Law School Case Brief
Klang v. Smith's Food & Drug Ctrs., Inc. - 702 A.2d 150 (Del. 1997)
No corporation may repurchase or redeem its own shares except out of "surplus," as statutorily defined, or except as expressly authorized by provisions of the statute not relevant here. Balance sheets are not, however, conclusive indicators of surplus or a lack thereof. Corporations may revalue assets to show surplus, but perfection in that process is not required. Directors have reasonable latitude to depart from the balance sheet to calculate surplus, so long as they evaluate assets and liabilities in good faith, on the basis of acceptable data, by methods that they reasonably believe reflect present values, and arrive at a determination of the surplus that is not so far off the mark as to constitute actual or constructive fraud.

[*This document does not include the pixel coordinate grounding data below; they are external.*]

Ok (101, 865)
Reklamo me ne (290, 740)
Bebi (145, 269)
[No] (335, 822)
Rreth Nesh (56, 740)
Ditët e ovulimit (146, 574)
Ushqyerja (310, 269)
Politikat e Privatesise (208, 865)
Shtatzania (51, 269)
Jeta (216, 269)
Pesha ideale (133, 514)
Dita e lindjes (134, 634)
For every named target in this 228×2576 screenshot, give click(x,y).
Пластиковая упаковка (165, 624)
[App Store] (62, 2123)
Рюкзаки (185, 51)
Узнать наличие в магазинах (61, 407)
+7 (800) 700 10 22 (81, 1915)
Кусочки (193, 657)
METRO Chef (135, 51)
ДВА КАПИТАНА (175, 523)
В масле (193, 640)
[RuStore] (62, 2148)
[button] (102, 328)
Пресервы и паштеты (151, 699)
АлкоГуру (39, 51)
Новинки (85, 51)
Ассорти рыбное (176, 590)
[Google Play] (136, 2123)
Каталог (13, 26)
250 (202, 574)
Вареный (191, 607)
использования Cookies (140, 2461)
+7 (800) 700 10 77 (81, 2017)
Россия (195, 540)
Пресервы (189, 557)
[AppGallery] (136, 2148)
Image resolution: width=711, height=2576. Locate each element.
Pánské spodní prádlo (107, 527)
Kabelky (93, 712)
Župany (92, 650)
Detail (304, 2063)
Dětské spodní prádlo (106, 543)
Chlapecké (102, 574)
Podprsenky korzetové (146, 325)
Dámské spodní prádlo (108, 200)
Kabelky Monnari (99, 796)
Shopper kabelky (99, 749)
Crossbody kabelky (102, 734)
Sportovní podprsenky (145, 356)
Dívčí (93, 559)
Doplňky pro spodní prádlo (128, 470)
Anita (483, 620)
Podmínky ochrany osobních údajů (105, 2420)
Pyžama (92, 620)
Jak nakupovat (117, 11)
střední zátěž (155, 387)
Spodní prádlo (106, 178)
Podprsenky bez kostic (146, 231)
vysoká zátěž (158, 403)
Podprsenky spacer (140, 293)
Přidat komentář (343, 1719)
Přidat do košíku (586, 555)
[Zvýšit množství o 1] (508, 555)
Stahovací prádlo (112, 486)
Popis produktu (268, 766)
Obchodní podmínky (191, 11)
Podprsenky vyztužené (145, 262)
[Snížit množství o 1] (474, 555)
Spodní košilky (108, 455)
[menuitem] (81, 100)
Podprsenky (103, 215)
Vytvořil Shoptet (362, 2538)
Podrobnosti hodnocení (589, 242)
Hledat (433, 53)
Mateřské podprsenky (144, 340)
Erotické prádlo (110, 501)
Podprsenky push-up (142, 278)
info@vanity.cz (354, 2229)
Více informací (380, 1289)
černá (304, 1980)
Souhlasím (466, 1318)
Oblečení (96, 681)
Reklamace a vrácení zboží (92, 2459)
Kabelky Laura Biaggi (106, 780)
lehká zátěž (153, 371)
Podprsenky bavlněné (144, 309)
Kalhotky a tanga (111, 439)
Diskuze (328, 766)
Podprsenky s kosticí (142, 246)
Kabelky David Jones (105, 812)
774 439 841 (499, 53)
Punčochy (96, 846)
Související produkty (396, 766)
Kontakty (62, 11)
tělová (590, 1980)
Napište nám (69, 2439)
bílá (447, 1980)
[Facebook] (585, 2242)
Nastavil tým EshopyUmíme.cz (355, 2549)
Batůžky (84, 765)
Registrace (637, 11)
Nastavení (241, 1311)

Defendant corporation repurchased its shares in a transaction with a third party. Plaintiff class action shareholder contended that the corporation's repurchase of shares violated the statutory prohibition against the impairment of capital set forth in Del. Code Ann. tit. 8, § 160. The shareholder also claimed that the board of directors violated their fiduciary duty of candor by failing to disclose material facts prior to seeking stockholder approval of the transactions in question. The Court of Chancery of the State of Delaware in New Castle County determined that defendant corporation did not violate Del. Code Ann. tit. 8, § 160 by impairing its capital when it repurchased shares in a transaction with a third party, and plaintiff shareholder sought appellate review.
Did the corporation's repurchase of shares violate the statutory prohibition against the impairment of capital?
The court affirmed the judgment of the lower court, holding that the lower court was correct in finding that there was no impairment of capital and there were no disclosure violations. The court noted that the corporation did not dispute that its corporate books showed a negative net worth but argued that the corporations had the presumptive right to revalue its assets. The court agreed and noted that the corporate books did not necessarily reflect the current values of its assets and liabilities. Finally, the court held that the board of directors were not required to make disclosures to shareholders concerning the transaction and did not violate their fiduciary duties.